Iceland’s Civil Protection Department has increased its monitoring of the North Atlantic island’s largest volcano, Katla, following increased seismic activity in the surrounding area, according to a statement on its Web Site.
“We can’t rule out that” an eruption is under way, Magnus Tumi Gudmundsson, a geologist at the Institute of Earth Science with the University of Iceland, told national broadcaster RUV. “It’s possible that magma is gathering underneath the mountain.”
Gudmundsson said it was too early to say exactly what was happening at the volcano. Three earthquakes were measured in the Katla area after 7 p.m. local time, according to Iceland’s Meteorological Office. The largest quake was about 2.0 on the Richter scale, the Met Office said.

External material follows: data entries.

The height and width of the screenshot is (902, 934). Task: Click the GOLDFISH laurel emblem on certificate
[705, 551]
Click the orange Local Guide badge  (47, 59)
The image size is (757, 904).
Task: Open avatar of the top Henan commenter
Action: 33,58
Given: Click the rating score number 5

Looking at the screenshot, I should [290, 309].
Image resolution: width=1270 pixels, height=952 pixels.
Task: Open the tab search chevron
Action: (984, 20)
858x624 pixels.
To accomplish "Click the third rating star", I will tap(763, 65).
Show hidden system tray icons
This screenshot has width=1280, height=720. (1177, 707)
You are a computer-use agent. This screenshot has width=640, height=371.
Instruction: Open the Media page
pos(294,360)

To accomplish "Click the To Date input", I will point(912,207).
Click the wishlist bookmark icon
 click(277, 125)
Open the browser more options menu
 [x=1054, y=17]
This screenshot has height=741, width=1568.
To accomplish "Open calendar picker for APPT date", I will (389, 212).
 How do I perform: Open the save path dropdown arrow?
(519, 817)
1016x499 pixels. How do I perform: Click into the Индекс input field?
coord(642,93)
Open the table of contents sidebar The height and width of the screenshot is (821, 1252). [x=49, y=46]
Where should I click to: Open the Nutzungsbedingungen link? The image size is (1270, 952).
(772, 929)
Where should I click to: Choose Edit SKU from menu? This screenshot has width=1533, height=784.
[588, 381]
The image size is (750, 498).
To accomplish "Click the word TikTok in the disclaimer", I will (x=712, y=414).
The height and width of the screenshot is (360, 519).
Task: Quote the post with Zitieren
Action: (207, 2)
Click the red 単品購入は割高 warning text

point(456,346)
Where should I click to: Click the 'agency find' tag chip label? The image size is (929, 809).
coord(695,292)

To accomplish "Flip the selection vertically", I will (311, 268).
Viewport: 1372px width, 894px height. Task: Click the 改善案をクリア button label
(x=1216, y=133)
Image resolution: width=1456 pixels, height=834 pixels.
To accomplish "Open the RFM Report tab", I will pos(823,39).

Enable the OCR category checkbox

Katla had two small eruptions in 1955 and 1999, neither of which managed to break the ice covering its 10 kilometer-wide (6 mile) caldera. The last major eruption in Katla began in 1918, when ash explosions from the crater didn’t subside for more than five weeks.
Ash from Iceland’s Grimsvotn volcano forced flight cancelations in Scotland, northern England and Germany in May. An eruption of the Eyjafjallajokull volcano in April last year caused the cancellation of more than 100,000 flights on concern glass-like particles formed from lava might melt in aircraft engines and clog turbines. Historically, Eyjafjallajokull has been known to erupt one to two years prior to Katla.